• _DATASET EXTRACT_
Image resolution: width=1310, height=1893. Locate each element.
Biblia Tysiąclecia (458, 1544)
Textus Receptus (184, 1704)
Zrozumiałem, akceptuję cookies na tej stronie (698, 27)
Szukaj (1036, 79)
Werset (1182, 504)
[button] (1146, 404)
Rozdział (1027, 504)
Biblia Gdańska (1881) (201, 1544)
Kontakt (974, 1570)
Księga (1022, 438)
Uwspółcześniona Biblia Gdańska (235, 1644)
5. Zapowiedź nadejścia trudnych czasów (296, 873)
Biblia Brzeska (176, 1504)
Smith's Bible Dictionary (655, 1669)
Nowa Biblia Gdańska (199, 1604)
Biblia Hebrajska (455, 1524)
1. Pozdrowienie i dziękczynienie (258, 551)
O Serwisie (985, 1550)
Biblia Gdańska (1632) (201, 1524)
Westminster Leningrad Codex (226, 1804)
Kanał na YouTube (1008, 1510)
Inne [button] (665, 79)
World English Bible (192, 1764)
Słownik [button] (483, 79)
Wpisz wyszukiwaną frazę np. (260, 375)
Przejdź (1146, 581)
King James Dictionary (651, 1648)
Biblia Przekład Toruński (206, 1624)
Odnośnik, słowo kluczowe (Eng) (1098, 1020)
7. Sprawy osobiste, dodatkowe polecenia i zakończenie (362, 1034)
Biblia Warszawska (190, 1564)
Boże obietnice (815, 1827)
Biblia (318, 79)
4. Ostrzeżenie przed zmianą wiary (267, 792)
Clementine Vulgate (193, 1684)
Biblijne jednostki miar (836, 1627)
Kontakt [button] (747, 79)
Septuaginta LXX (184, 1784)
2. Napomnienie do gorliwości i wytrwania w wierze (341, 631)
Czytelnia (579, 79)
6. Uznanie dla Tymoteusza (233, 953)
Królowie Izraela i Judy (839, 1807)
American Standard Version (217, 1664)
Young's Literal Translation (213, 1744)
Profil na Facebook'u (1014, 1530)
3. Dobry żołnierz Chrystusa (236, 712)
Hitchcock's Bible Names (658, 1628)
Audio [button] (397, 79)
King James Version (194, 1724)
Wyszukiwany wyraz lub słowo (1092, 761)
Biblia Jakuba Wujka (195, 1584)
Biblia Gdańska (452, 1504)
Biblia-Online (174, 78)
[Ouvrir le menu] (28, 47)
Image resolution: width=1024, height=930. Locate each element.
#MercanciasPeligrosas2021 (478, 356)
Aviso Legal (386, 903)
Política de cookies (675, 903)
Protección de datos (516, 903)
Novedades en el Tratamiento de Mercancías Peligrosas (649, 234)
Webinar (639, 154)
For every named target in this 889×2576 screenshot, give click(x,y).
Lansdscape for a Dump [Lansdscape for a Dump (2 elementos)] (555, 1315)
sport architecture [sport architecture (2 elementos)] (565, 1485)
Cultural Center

• _WHAT TO WORK ON_
Reproduce all of the data above, replacing every occurrence of "Kontakt" with "Contact" and leaving everything else unchanged.

• _RESPONSE_
Image resolution: width=1310, height=1893. Locate each element.
Biblia Tysiąclecia (458, 1544)
Textus Receptus (184, 1704)
Zrozumiałem, akceptuję cookies na tej stronie (698, 27)
Szukaj (1036, 79)
Werset (1182, 504)
[button] (1146, 404)
Rozdział (1027, 504)
Biblia Gdańska (1881) (201, 1544)
Contact (974, 1570)
Księga (1022, 438)
Uwspółcześniona Biblia Gdańska (235, 1644)
5. Zapowiedź nadejścia trudnych czasów (296, 873)
Biblia Brzeska (176, 1504)
Smith's Bible Dictionary (655, 1669)
Nowa Biblia Gdańska (199, 1604)
Biblia Hebrajska (455, 1524)
1. Pozdrowienie i dziękczynienie (258, 551)
O Serwisie (985, 1550)
Biblia Gdańska (1632) (201, 1524)
Westminster Leningrad Codex (226, 1804)
Kanał na YouTube (1008, 1510)
Inne [button] (665, 79)
World English Bible (192, 1764)
Słownik [button] (483, 79)
Wpisz wyszukiwaną frazę np. (260, 375)
Przejdź (1146, 581)
King James Dictionary (651, 1648)
Biblia Przekład Toruński (206, 1624)
Odnośnik, słowo kluczowe (Eng) (1098, 1020)
7. Sprawy osobiste, dodatkowe polecenia i zakończenie (362, 1034)
Biblia Warszawska (190, 1564)
Boże obietnice (815, 1827)
Biblia (318, 79)
4. Ostrzeżenie przed zmianą wiary (267, 792)
Clementine Vulgate (193, 1684)
Biblijne jednostki miar (836, 1627)
Contact [button] (747, 79)
Septuaginta LXX (184, 1784)
2. Napomnienie do gorliwości i wytrwania w wierze (341, 631)
Czytelnia (579, 79)
6. Uznanie dla Tymoteusza (233, 953)
Królowie Izraela i Judy (839, 1807)
American Standard Version (217, 1664)
Young's Literal Translation (213, 1744)
Profil na Facebook'u (1014, 1530)
3. Dobry żołnierz Chrystusa (236, 712)
Hitchcock's Bible Names (658, 1628)
Audio [button] (397, 79)
King James Version (194, 1724)
Wyszukiwany wyraz lub słowo (1092, 761)
Biblia Jakuba Wujka (195, 1584)
Biblia Gdańska (452, 1504)
Biblia-Online (174, 78)
[Ouvrir le menu] (28, 47)
Image resolution: width=1024, height=930. Locate each element.
#MercanciasPeligrosas2021 (478, 356)
Aviso Legal (386, 903)
Política de cookies (675, 903)
Protección de datos (516, 903)
Novedades en el Tratamiento de Mercancías Peligrosas (649, 234)
Webinar (639, 154)
For every named target in this 889×2576 screenshot, give click(x,y).
Lansdscape for a Dump [Lansdscape for a Dump (2 elementos)] (555, 1315)
sport architecture [sport architecture (2 elementos)] (565, 1485)
Cultural Center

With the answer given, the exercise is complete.